Women’s groups discuss how to integrate intersectional approaches for ending violence against women in the Western Balkans and Turkey
Photo: UN Women
Twenty-five women representing different marginalized groups from the Western Balkans and Turkey met in Istanbul to discuss how to better integrate an intersectional approach into their work on ending violence against women.
“Story Courtesy of the Regional Programme “Implementing Norms, Changing Minds” Ending Violence against women in the Western Balkans and Turkey, implemented by UN Women with financial assistance of the European Union.”
Manjola Veizi – Roma and Egyptian Women’s Network
Roma and Egyptian women face multiple forms of discrimination in Albania. Due to this discrimination, they’re not accessing legal and social services when they experience violence. Although we now have a very good legal framework to prevent domestic violence, it doesn’t apply equally to Roma and Egyptian women due to the multiple levels of discrimination they face –as a result of their gender, levels of poverty, lack of education, rural lifestyles and religious beliefs. Often, when they go to the police, they don’t receive the help they’re looking for, and are left to suffer in silence and cope with the violence on their own. The language barrier makes things even worse for them. All actors dealing with survivors of violence should be trained on how to deal with women from Roma and Egyptian communities, so they can understand and address their specific needs.”
The objective of the meeting was to collect inputs from women’s organizations and leaders representing ‘minoritized groups’, to inform a road map for the establishment of the Regional Expert Working Group (REWG) on intersectional approaches to end discrimination and violence against women across the region.
The term ‘intersectionality’, coined by Professor Kimberle Crenshaw in 1989, refers to the multiple and cumulative ways in which marginalized groups experience different forms of discrimination (including sexism, racism, homophobia, transphobia, ableism, xenophobia, and classism).
The meeting was convened by Imkaan and UN Women, within the framework of the Regional Programme on ending violence against women in the Western Balkans and Turkey, ‘Implementing Norms, Changing Minds’ – implemented by UN Women with financial assistance from the European Union. Imkaan, which also facilitated the meeting, is a black and ‘minority ethnic’ women’s organization with nearly two decades of experience working on domestic violence, forced marriage and ‘honour-based’ violence.
“The persistence of this intersectional discrimination continues to negatively impact the realization of rights by marginalized women around the world.” – Marai Larasi, Imkaan’s Executive Director.

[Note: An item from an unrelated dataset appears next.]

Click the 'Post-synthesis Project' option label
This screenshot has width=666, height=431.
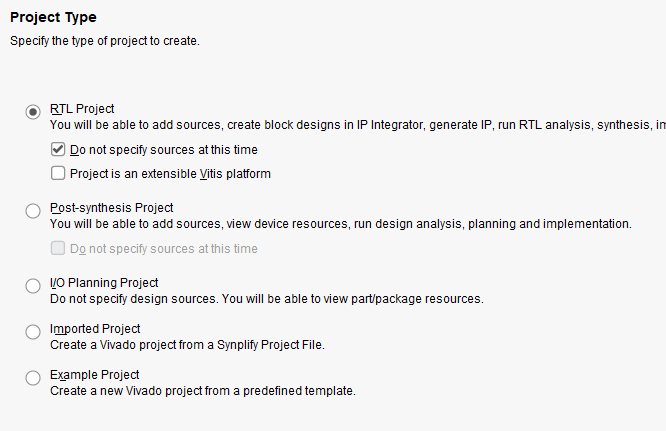coord(111,208)
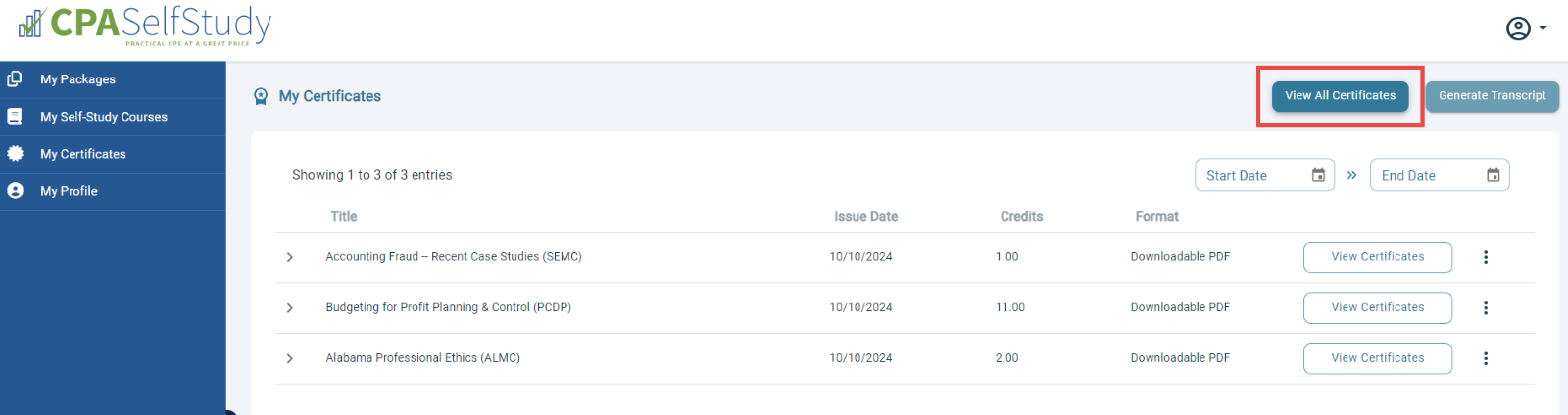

The Regional Programme is anchored in the normative frameworks of the Convention on the Elimination of All Forms of Discrimination Against Women (CEDAW), and the Council of Europe Convention on preventing and combating violence against women and domestic violence (known as the Istanbul Convention).
The discussions and outputs of the meeting will inform Imkaan’s desk review and country visits, planned in preparation of a road map for the establishment of the REWG.
*Disclaimer: The views expressed here are of these participants and may not necessarily reflect those of UN Women.